Bedsider at NYU hosted a Sex-Positive Game Jam on 11/11/17. The goal was to promote sex positivity through play, to normalize sexuality, and to consider the ways in which games traditionally view sex as a reward. The particular challenge of this game jam was to consider “contraception beyond the condom”. The event ran 13 hours from start to finish and had enough participants that seven groups were formed to create games from scratch.
My group decided that, while contraception is important, several forms of birth control are also useful as sexual protection - from undesired pregnancy but also from STI’s. Focusing on sexual protection instead of contraception moved away from the challenge, but it allowed more room to explore queer and anatomy-removed sexual concepts. Two of us (one group member and myself) had coding experience, so we set to work in Unity while the rest of the group worked on the presentation, art assets, and copy.
Below is a section of the mind map we created when coming up with ideas for this game.
Premise
Talking about sex is hard - especially when app-mediated. Navigating your partner’s comfort talking about sex is important for satisfying and safe sexual relationships. We captured that complexity by providing three main topics of conversation: STI’s, Protection Methods, and Sexual Interests. You, as the player, navigate talking to a computer-controlled partner by pressing buttons to respond to their talk points. The partner randomly generates one of four STI statuses (HIV undetectable, being treated for asymptomatic gonnorhea, oral herpes in remission, or no STI’s), one of four sexual interests (only oral, role play, power play, or toys), and one of five protection methods (never use protection, always use protection, mostly use external condoms, mostly use internal condoms, always use dental dams), and the player’s responses differ for each of those qualities. Some responses lead to further responses by the partner player, in which case you get to respond again - but ultimately, the conversation about the particular topic ends, and you get to discuss other topics.
Game Goals
The objective of the game is to have the best sex! Your responses to the partner will increase or decrease intimacy. Intimacy is reflected by the brightness of the background colors during gameplay. Talking about topics in the right order increases intimacy because you are keyed into your partner’s comfort. Agreeing with your partner or being supportive increases intimacy. Being rude or disagreeing with your partner decreases intimacy.
Tension
We wanted players to feel pressure to talk about things naturally, but swiftly. The game thus took the form of “chicken”, where to players are on a path toward each other, and the player that pulls away first to avoid a crash loses. Instead of “losing”, pulling away means the player removed consent, and sex did not happen.
The game has two circles moving toward each other at a steady rate.

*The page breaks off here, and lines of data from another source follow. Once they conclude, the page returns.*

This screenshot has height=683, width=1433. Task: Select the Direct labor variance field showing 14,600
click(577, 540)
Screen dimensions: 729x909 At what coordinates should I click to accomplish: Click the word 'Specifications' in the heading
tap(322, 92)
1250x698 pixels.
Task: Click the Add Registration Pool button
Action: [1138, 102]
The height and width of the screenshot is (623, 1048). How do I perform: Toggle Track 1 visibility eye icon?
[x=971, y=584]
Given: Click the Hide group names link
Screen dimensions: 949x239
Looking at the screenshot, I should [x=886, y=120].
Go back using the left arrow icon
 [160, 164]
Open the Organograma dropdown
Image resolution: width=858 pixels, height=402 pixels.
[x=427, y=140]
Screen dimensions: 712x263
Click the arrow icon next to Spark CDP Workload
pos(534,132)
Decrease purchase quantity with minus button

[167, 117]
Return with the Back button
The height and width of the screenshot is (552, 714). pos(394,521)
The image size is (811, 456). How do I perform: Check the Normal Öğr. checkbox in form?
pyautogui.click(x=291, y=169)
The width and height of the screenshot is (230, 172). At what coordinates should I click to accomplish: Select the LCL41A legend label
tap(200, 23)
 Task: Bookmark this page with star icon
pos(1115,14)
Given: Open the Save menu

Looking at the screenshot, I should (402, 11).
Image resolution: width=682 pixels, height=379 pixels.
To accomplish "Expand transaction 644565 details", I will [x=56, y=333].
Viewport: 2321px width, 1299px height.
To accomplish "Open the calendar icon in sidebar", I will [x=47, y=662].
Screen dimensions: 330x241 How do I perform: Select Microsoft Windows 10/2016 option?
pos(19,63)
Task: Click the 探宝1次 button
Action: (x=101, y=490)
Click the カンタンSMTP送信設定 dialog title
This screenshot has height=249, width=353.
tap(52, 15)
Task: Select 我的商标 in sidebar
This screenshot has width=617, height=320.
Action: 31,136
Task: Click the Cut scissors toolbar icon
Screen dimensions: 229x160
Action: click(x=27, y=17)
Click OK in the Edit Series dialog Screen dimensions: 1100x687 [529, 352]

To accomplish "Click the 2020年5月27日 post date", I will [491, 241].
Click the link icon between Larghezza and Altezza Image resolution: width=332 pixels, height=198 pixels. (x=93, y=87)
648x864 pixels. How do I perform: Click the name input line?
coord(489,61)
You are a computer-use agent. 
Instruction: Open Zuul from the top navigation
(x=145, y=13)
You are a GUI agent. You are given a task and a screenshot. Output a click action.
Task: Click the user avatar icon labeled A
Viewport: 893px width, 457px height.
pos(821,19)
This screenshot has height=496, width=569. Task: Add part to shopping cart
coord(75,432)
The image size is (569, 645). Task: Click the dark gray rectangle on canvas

Within a short period of time, the player has to discuss complex sexual topics, decide whether to respond based upon their own real-world interests or what they think the partner character would want them to say, and then wait for sex to happen. The player can gauge their compatibility with the computer-generated partner by the brightness of the background. This is shown below.
The choice of circles removes players from any sort of sexual identity or anatomy-based decisions. They are free to explore sexual interest or protection outside of gender or within their own identities. The cycling colors in the background represent the order of topics in which the partner wanted to discuss sex - talking in the right order would increase intimacy, but talking in the wrong order would decrease it. In a final build, the buttons for conversation would be color-coded to match the backgrounds as well.
No matter the correctness of order, the partner would want to discuss their stance on each topic, which gives the player more chances to increase or decrease intimacy. This shift in intimacy is shown in the video by the background getting brighter or darker.
End-game
Ultimately, the game rewards players for playing it no matter what decisions were made. When the two dots crash in the center of the screen, an end-screen would appear with educational content and the option to play again.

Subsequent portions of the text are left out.